After Molly's death, Tilly dismantles Dungatar's power structures. She tells Marigold the full story of Evan's exploitation of Molly and explains the numbing properties of French marigold flowers. Marigold confronts Evan, claiming Tilly has rendered him impotent, then slashes his Achilles tendons with a carving knife and drinks an entire bottle of sleeping tonic. Evan is left bleeding; Marigold is eventually committed to an asylum. Beula, who had been spying on Tilly, is struck by a radiogram Tilly hurls from her veranda, ultimately blinding her. Mr. Almanac, shuffling home unassisted, tumbles into the creek and drowns.


The Social Club, desperate after Elsbeth's replacement seamstress proves incompetent and leaves town, approaches Tilly to make costumes for a drama eisteddfod, a competitive performance festival. They choose Macbeth, though none of the committee has read the play. Tilly agrees, demanding payment of all debts, and recognizes that the elaborate Baroque costumes selected will make the cast look absurd. Rehearsals collapse into chaos until Trudy is replaced as director by Mona, William's quiet sister.

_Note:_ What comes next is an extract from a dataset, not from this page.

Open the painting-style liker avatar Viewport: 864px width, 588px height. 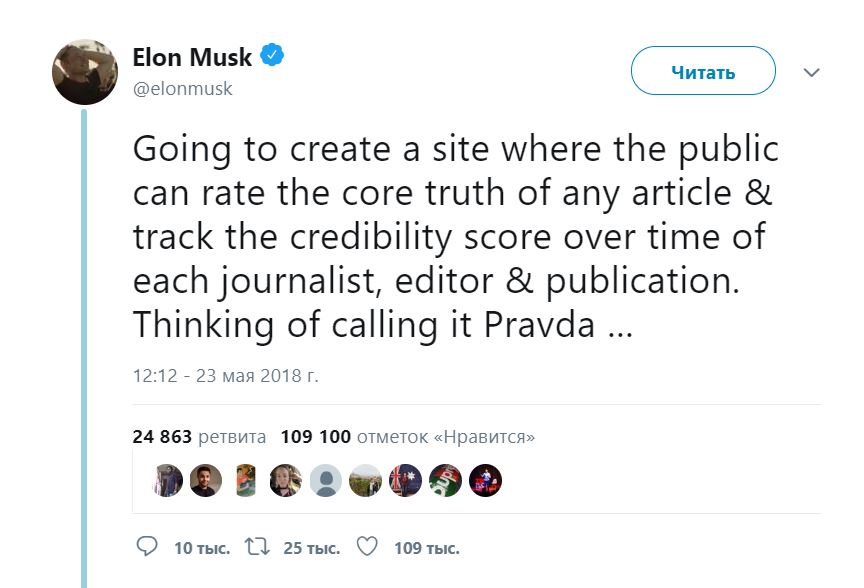click(x=246, y=481)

While the entire town is at the eisteddfod in neighboring Winyerp, Tilly splashes kerosene throughout her workshop and sets the house on fire. The blaze spreads down The Hill and through the dry grass, razing the entire town. Before leaving, she walks through the empty streets, untying dogs, opening chicken yards, and freeing every tethered animal. She sits on her portable Singer at the railway platform in a brilliant blue pantsuit and white blouse, a galah (a pink-and-grey Australian cockatoo) in a cage beside her suitcase. The train arrives on time, and she boards.

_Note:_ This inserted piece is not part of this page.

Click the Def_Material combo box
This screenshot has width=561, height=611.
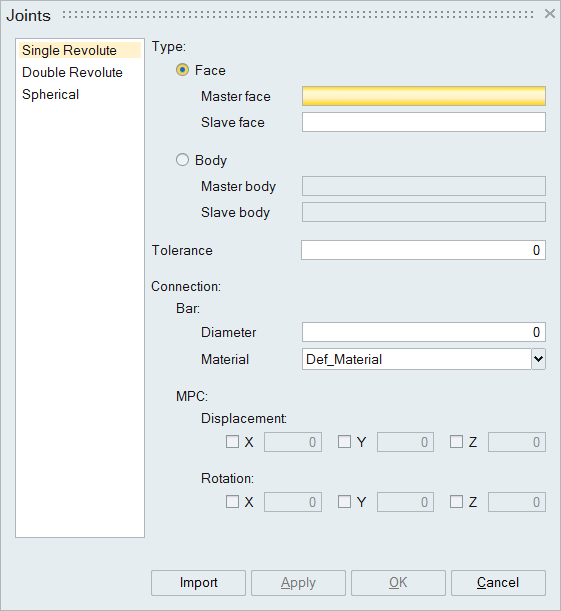(x=416, y=359)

The Macbeth production is a disaster, though the cast wins for Best Costume. On the bus ride home, the townspeople discover Dungatar reduced to smoking rubble. Ruth Dimm, the postmistress, admits she never sent their insurance premiums, having used the money to pay Tilly for the Macbeth costumes. The citizens of Dungatar stand homeless and uninsured in their Baroque finery. The only structure left beyond Tilly's chimney is the Beaumonts' distant homestead at Windswept Crest, and the entire town walks toward it together.